Sie dachte an Blumen und Sterne, an Bilder und Träume. Sie dachte, wie er es gesagt, an Vögel, die aus der Luft fallen und sterben, und an ein Reh, das erschossen vor ihren Füßen lag. Sie dachte an Wege, die sie gehen würde, an Fahrten auf dem Meer, an Schmuck und an köstliche Gewänder. Aber es hatte kein Bindendes für sie, es löste sich alles wieder zu Stücken. Es riß in ihrem Innern eine Kette, und sie hatte das Bedürfnis, sich hinzulegen und einige Zeit zu weinen. Nicht lange; wenn dann das Weinen vorüber war, konnte es sein, daß sie sich wieder auf den morgigen Tag freute und auf Stephan Gunderam und auf die Hochzeit mit ihm.
»Gute Nacht, Christian,« sagte sie und bot ihm die Hand wie nach harmlosem Plaudern. Die Gegenstände im Zimmer hatten ein andres Aussehen. Auf dem Tisch stand eine geschliffene Schale mit Herbstzeitlosen; die weißen Stengel glichen den Fühlarmen eines Polypen. Die Nacht vor den Fenstern war nicht mehr dieselbe Nacht wie vordem. Man war auf eine eigne Art ganz frei, auf eine trotzige und rachsüchtige Art.
Christian war überrascht von ihrer Haltung und Gebärde. War sie als Mädchen zu ihm gekommen, so ging sie fort als Frau, ohne daß er sie angerührt hatte. »Ich will nachdenken,« sagte sie und nickte ihm mit einem großen, dunklen Blick zu, »ich wills verstehen lernen.«
So ging sie; ging in ihr reiches, armes, abenteuerliches, schweres, tändelndes Leben hinein.
Christian lauschte ihrem Schritt, der hinter der geschlossenen Tür schnell verklang. Er stand regungslos, mit tief gesenktem Kopf. Es war, auch für ihn, nicht mehr dieselbe Nacht wie vordem. Ungeachtet seines Gehorsams gegen die Stimme nagte der Zweifel an ihm, ob, was er getan, recht oder unrecht war, gut oder schlecht.
17
Eines Tages erhielt Christian einen Brief, der die Unterschrift von Iwan Michailowitsch Becker trug. Becker teilte ihm mit, daß er sich vorübergehend in Frankfurt aufhalte und daß eine gemeinsame Freundin ihm nahegelegt habe, Christian Wahnschaffe zu besuchen. Dies unterlasse er aber aus erwogenen Gründen. Wenn Christian Wahnschaffes Gesinnung derart sei, wie die gemeinsame Freundin vorauszusetzen scheine, möge er um eine Abendstunde zu ihm kommen.
Der Name Evas war nicht genannt; er sprach nur von der gemeinsamen Freundin; zweimal. Straße und Haus, wo Becker wohnte, waren angegeben.
Christians erste Regung war, der Aufforderung nicht zu folgen. Er sagte sich, daß er mit Iwan Becker nichts zu schaffen habe. Der Russe war ihm unsympathisch gewesen; seine Beziehung zu Eva Sorel hatte er mißbilligt und hochmütig übersehen. Sooft er sich seines häßlichen Gesichts, seines schleichenden Ganges, seiner stummen, düsteren Gegenwart erinnerte, überkam ihn ein Unbehagen. Was konnte er jetzt von ihm wollen? Weshalb dieser Ruf, in dem Drohendes war?

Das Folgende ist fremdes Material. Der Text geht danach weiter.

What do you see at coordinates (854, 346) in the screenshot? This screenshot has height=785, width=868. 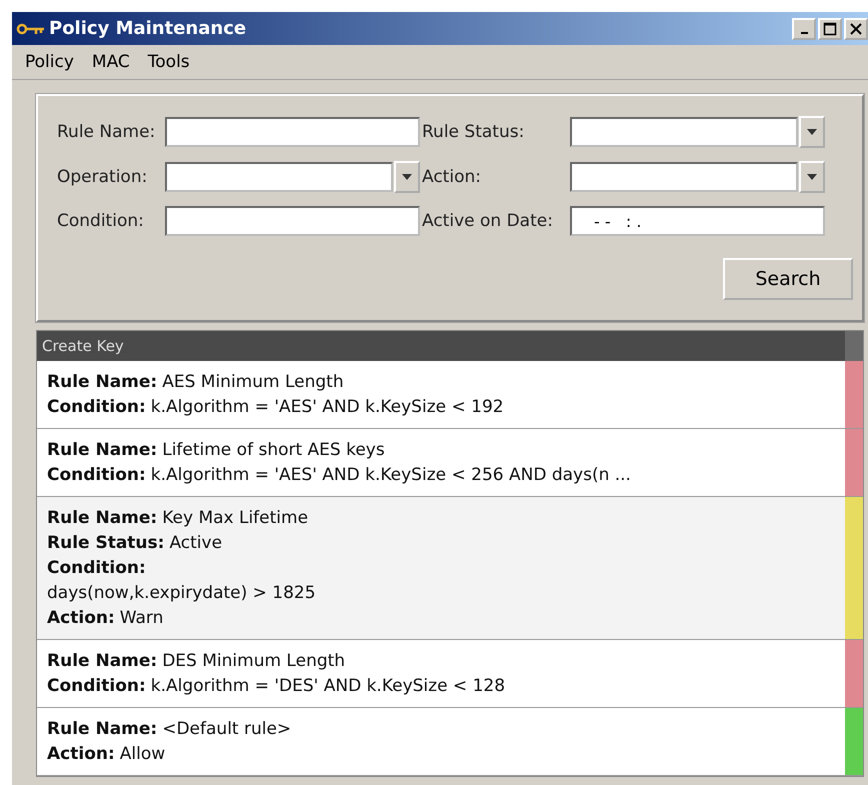 I see `header-strip` at bounding box center [854, 346].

Nachdem er vergeblich versucht hatte, sich des Nachdenkens hierüber zu entschlagen, zeigte er Crammon den Brief, in der geheimen Erwartung, daß Crammon ihm widerraten werde, zu Becker zu gehen. Crammon las, zuckte die Achseln, sagte aber nichts. Crammon war in übler Laune, Crammon war verletzt; er spürte seit einiger Zeit schon, daß ihn Christian von seinem Vertrauen ausschloß. Außerdem dachte er an Eva Sorel mehr, als seiner Seelenruhe förderlich war. Er machte Fräulein von Einsiedel den Hof; das Fräulein war nicht taub gegen sein Werben, aber dieser Erfolg konnte Crammon das Gleichgewicht nicht zurückgeben, und der Brief riß die Wunde von neuem auf.
Mit Entschluß beendete Christian sein Schwanken und machte sich auf den Weg zu Becker. Das Haus lag in der Vorstadt; er mußte vier Stiegen einer Mietskaserne erklimmen. Er bemühte sich, nirgends anzustreifen, nicht an der Mauer, nicht am Geländer. Als er vor der Tür die Glocke zog, war sein Gesicht blaß von Beklommenheit und Widerwillen.
Wie leidend er aussieht, dachte Christian, als er in dem armselig möblierten Zimmer Iwan Becker gegenübersaß.